**REQUIRED TASKS**
1/ Transcribe a section of the Vaio A12 review word for word. Begin at the words "The Vaio brand" and stop after "all that easy.".
2/ According to the Vaio A12 review, what is the price of the Core i7 version being tested?
3/ Resume the Vaio A12 review from the point where it stops.

==== PROVIDED PASSAGE

The Vaio brand is back after half a decade in convalescence. This is the hybrid option, the Vaio A12. It is here to offer something a little different to the plain Vaio SX14 laptop.

It has some great strengths, like one of the more comfortable typing experiences you'll find in a hybrid. And it has the widest array of sockets you'll see on any hybrid for sale today, that's for sure.

But the price is the big stumbling block. The Vaio A12 starts at around £2,000, rising to £2,179 for the Core i7 version we have here. Neither is that powerful, battery life is poor for an ultraportable, and the screen looks a bit dated. Dang.

So while this is a nice laptop-tablet hybrid, it finding the right target audience is not going to be all that easy.

Our quick take

It's nice to see the Vaio name back, but pinpointing the audience for the Vaio A12 is tricky, nay impossible.

Are you a rich business type who hoards old peripherals and only needs to use a laptop for around four hours at a time? It sounds more like a character from a Channel 4 documentary than a demographic, but that's the ideal A12 buyer.

========
==== DATASET EXCERPT

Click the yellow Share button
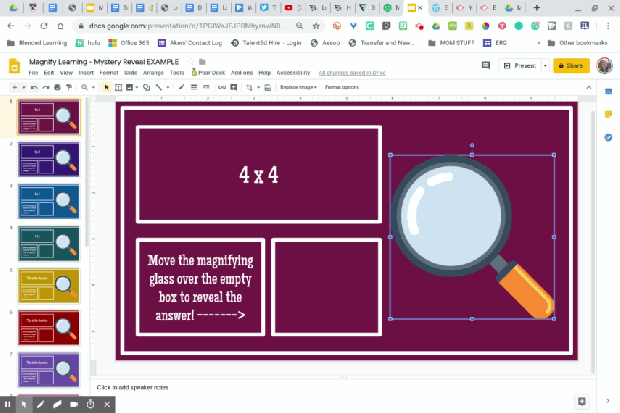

========

**REPLIES**
1/
The Vaio brand is back after half a decade in convalescence. This is the hybrid option, the Vaio A12. It is here to offer something a little different to the plain Vaio SX14 laptop.

It has some great strengths, like one of the more comfortable typing experiences you'll find in a hybrid. And it has the widest array of sockets you'll see on any hybrid for sale today, that's for sure.

But the price is the big stumbling block. The Vaio A12 starts at around £2,000, rising to £2,179 for the Core i7 version we have here. Neither is that powerful, battery life is poor for an ultraportable, and the screen looks a bit dated. Dang.

So while this is a nice laptop-tablet hybrid, it finding the right target audience is not going to be all that easy.

2/ £2,179

3/
Normal folk will be better off with something either a) cheaper, b) more powerful, c) longer-lasting. Or, preferably, a combo of the three.

Vaio A12 - 3.0 / 5

FORAGAINST
  • Comprehensive connectivity
  • Decent keyboard for a hybrid
  • Very light
  • Very expensive
  • Short battery life
  • Undersaturated screen

VAIO A12

Amazon

Design

  • Magnetised clip hybrid
  • Dimensions: 305.5 x 211.9 x 21.0mm
  • Weighs: 1.1kg  (492g keyboard, 623g screen)

The Vaio A12 is a hybrid, and not the kind we see most often today. This is not just a normal touchscreen laptop with a hinge that flips around, for a "tablet" experience worse than one of Amazon's £50 tabs. The screen detaches, for a real tablet feel.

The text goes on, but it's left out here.